After some wheedling with Kurt, he’d agreed to authorize the penetration of the Apple store in Hong Kong through the hacking cell. I had the date, time, and location of the purchase; all they needed to do was get the serial number of the iPad. From there, further exploration would give us the specifications of that particular iPad, to include the MAC address.
I had no idea how he accomplished it, since he’d officially resigned. Well, actually, I did. He was a commander that people followed because of his personality, not his rank. He’d probably just walked into the building and started issuing orders. Nobody there would have questioned him, including LTC Alexander.
We got the MAC, only to run into the iCloud problem. Now I was not only asking for the penetration of Apple computing but also the manipulation of its systems, because we needed to create a fake iCloud account and feed it the MAC address, tricking the software into thinking the “find me” feature was active in the iPad. Something that was way, way outside of our mandate—even in normal times, when Kurt was officially in charge. Now it was impossible. Kurt had shut me down. For one night, anyway.
Yesterday, I’d woken up to my phone ringing. Kurt had apparently been contacted by the president, and the world was decidedly different from just eight hours before. Nothing was off the table, and he had the trace of the iPad. I didn’t ask any questions.

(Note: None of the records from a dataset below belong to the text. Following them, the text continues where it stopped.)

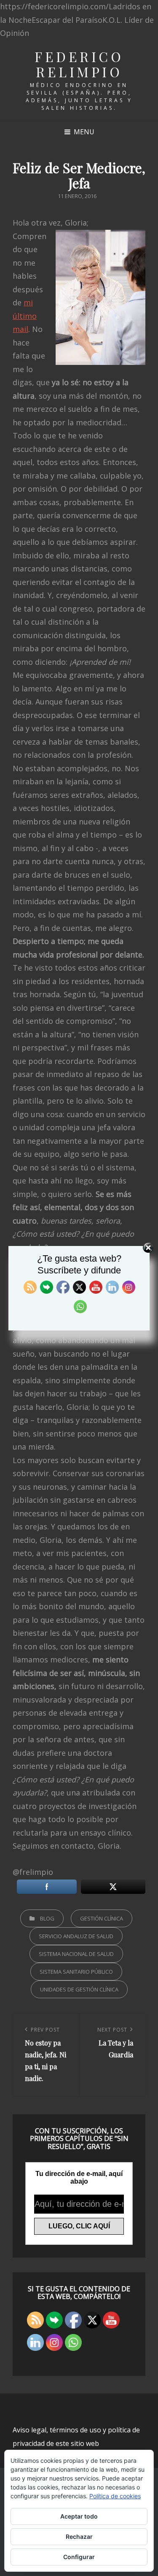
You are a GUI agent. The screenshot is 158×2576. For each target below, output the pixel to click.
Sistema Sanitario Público (76, 1971)
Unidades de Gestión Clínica (79, 1989)
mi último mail (25, 315)
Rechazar (79, 2536)
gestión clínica (101, 1918)
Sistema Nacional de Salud (76, 1954)
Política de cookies (115, 2496)
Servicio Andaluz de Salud (76, 1936)
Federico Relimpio (79, 64)
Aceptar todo (79, 2516)
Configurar (79, 2556)
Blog (47, 1918)
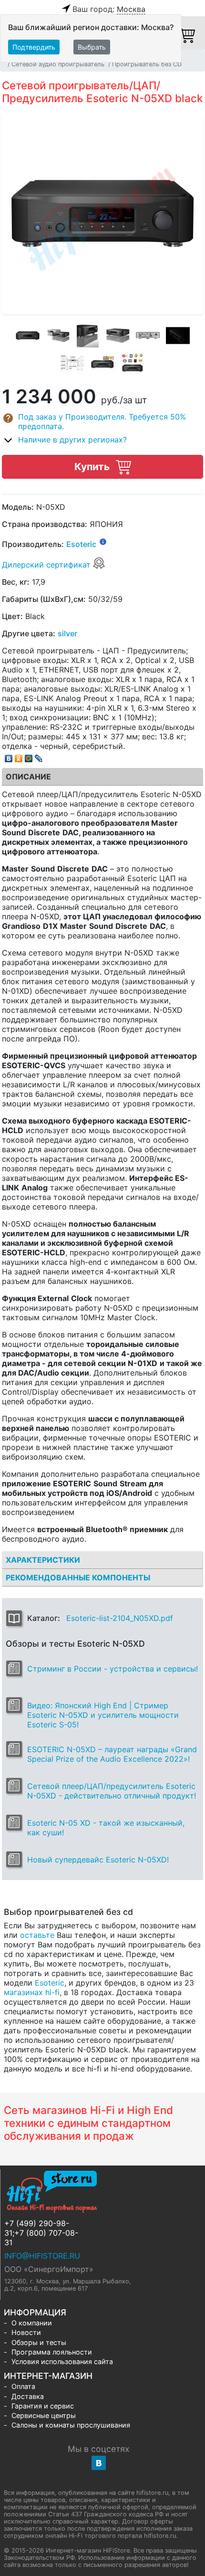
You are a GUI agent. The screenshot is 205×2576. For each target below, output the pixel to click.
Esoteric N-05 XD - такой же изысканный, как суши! (105, 1827)
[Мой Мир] (29, 756)
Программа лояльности (51, 2352)
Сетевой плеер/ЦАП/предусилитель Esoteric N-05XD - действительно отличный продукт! (111, 1790)
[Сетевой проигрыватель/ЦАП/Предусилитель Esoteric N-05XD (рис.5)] (148, 335)
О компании (31, 2323)
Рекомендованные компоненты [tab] (78, 1577)
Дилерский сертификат (47, 564)
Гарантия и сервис (42, 2406)
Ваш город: (108, 9)
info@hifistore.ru (42, 2256)
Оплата (23, 2386)
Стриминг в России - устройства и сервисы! (112, 1668)
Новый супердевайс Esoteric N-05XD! (98, 1859)
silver (67, 633)
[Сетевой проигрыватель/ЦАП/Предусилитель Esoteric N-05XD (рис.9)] (132, 363)
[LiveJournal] (39, 756)
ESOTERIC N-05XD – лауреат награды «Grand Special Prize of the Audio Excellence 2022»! (112, 1754)
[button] (102, 421)
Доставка (27, 2396)
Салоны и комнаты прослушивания (70, 2425)
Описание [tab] (28, 776)
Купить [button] (93, 467)
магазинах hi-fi (32, 1992)
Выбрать (92, 47)
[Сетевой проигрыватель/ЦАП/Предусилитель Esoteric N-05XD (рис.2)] (58, 335)
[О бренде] (103, 541)
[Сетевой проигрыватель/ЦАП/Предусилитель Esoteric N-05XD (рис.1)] (28, 335)
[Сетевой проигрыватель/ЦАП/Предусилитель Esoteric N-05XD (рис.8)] (102, 363)
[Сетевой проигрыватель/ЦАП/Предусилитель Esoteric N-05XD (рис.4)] (118, 335)
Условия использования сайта (62, 2361)
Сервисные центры (43, 2415)
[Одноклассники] (19, 756)
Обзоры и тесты (38, 2342)
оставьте (37, 1935)
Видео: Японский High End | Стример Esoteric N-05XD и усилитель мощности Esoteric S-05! (103, 1715)
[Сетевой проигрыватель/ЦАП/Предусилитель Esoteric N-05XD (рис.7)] (72, 363)
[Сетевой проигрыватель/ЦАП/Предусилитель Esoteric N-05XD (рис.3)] (88, 335)
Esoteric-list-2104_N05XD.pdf (119, 1618)
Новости (26, 2332)
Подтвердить (33, 47)
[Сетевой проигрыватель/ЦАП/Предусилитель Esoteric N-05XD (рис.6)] (178, 335)
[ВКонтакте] (9, 756)
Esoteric (81, 544)
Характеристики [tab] (43, 1560)
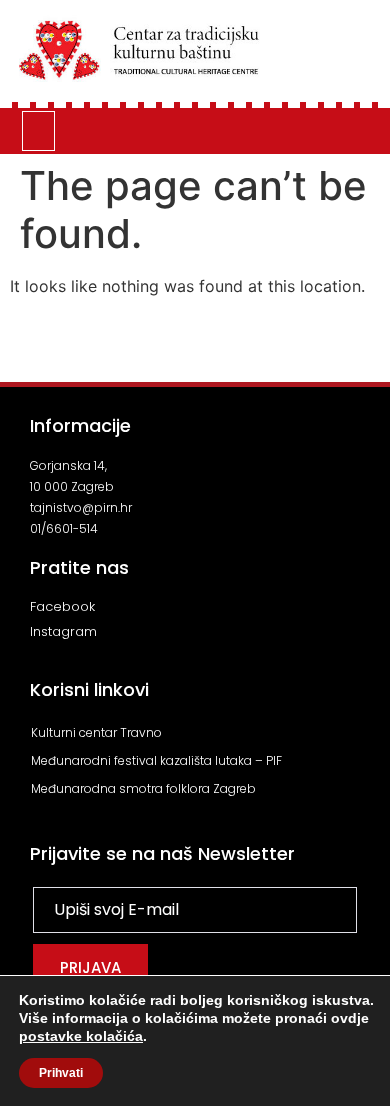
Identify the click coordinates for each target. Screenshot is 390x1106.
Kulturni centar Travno (96, 732)
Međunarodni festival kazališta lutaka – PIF (156, 760)
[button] (39, 131)
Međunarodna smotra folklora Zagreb (143, 788)
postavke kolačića (81, 1036)
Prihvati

Now I wasn’t sure if we were too late. The trace was two days old, and we had no idea if the carrier was still here. Two days of wasted time.
We pulled into the Marriott and parked in back, away from the entrance. I left Jennifer in the car and took her sketch into the hotel. I didn’t want to risk her bumping into the carrier if she happened to be getting coffee in the lobby, so Jennifer would stay outside in the heat, sweating.